■ Exercise text ■
┄┄┄┄┄┄┄┄┄┄┄┄┄┄┄┄┄┄┄┄

Language-Driven R&D for Chemistry and Materials

 

Language-Driven R&D for Chemistry and Materials

 

Date: 22^nd October, 2025 (Wednesday)

Time: 10:30 - 11:30 am (HKT)

 

Venue: Lecture Theatre T6, Meng Wah Complex

 

Tianjin University

 

Modern chemistry and materials science are undergoing a paradigm shift, moving beyond the traditional triad of “experiment–theory–computation” to embrace a dual-engine model driven by data and language. This report proposes and implements a novel language-driven R&D framework, wherein large language models (LLMs) function as language organizers and reasoners, transforming unstructured and semi-structured data from literature, patents, and lab records into retrievable, interpretable, and actionable research knowledge.

┄┄┄┄┄┄┄┄┄┄┄┄┄┄┄┄┄┄┄┄

■ What to work on ■
[1] According to the seminar announcement on language-driven R&D, what role do large language models play in the proposed framework, and what do they make of the data drawn from literature, patents, and lab records? Answer in one to three sentences.
[2] Extend the seminar announcement on language-driven R&D with a continuation that begins after its final sentence.

┄┄┄┄┄┄┄┄┄┄┄┄┄┄┄┄┄┄┄┄

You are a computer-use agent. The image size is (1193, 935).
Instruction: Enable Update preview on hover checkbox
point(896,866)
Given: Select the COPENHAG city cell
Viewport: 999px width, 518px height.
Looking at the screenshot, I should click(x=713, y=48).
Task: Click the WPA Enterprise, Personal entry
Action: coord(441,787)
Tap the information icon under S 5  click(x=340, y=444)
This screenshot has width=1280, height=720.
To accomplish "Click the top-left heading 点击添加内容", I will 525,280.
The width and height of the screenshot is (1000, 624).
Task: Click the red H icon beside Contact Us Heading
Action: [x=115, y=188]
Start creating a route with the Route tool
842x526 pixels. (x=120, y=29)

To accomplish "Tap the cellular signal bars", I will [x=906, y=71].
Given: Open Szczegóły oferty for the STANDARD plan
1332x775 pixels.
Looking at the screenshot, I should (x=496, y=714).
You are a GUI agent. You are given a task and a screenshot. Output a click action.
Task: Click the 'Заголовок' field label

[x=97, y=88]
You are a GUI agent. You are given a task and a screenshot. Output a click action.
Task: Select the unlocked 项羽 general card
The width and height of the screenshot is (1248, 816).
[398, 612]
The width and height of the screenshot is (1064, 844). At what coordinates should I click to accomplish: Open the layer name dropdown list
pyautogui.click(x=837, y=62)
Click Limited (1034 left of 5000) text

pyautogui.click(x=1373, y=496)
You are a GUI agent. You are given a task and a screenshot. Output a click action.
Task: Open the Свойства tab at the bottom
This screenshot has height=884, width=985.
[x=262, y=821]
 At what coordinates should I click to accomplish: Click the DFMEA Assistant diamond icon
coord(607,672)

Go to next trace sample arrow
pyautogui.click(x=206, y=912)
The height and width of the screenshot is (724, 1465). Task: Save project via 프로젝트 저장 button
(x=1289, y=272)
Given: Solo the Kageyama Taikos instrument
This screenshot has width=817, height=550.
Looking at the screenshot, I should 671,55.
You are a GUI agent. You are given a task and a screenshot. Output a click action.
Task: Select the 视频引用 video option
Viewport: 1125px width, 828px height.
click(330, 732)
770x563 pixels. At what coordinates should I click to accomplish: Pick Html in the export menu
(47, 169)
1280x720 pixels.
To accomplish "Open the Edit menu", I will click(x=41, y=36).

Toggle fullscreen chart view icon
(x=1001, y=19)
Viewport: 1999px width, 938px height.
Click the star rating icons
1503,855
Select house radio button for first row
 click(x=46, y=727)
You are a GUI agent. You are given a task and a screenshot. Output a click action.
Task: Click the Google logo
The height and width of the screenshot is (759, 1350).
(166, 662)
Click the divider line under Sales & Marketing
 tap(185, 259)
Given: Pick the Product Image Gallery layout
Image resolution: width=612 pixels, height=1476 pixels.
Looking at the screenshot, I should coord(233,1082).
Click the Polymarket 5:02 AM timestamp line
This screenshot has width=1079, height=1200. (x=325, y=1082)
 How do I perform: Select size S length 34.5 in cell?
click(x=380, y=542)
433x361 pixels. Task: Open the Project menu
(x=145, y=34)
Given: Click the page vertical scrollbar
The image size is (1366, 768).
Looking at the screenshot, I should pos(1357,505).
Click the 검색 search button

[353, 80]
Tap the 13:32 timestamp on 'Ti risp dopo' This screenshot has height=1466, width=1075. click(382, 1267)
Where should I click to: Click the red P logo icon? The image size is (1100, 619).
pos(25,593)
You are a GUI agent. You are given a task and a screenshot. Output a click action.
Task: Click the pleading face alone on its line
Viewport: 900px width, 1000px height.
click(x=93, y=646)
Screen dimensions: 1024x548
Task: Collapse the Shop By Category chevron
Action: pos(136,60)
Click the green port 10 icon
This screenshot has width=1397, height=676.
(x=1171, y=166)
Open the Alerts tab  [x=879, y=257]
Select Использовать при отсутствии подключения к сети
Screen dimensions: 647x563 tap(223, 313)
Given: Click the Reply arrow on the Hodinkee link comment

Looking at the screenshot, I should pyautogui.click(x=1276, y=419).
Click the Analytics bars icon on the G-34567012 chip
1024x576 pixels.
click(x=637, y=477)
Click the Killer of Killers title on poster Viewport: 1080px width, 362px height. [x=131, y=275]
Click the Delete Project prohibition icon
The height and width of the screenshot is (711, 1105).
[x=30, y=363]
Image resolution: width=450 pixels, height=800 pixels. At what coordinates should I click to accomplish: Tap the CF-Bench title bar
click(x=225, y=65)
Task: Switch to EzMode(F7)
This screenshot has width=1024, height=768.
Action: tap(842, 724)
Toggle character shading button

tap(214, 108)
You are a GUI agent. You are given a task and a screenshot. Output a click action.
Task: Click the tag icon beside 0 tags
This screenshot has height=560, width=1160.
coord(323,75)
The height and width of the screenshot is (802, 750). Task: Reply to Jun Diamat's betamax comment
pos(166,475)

┄┄┄┄┄┄┄┄┄┄┄┄┄┄┄┄┄┄┄┄

■ Answers for each item ■
[1] In the proposed framework, large language models act as language organizers and reasoners. They transform unstructured and semi-structured data from literature, patents, and lab records into research knowledge that is retrievable, interpretable, and actionable.

[2]
We establish lightweight and heterogeneous databases tailored to materials science, combining hybrid retrieval strategies. Through a Retrieval-Augmented Generation (RAG) architecture, we tightly couple general-purpose LLMs with domain-specific corpora, creating a unified semantic space that spans experimental procedures, observations, mechanisms, characterization data, modeling results, structured tables, and knowledge graphs. This allows users to interact with domain knowledge as intuitively as consulting a technical dictionary—offering evidence-supported, query-sensitive insights. On the application front, we develop an intelligent expert system for thermal conductive composite materials, currently deployed in industrial pilot testing. The system enables fine-grained suggestions, integrative summarization of evidence, and open-ended recommendation generation.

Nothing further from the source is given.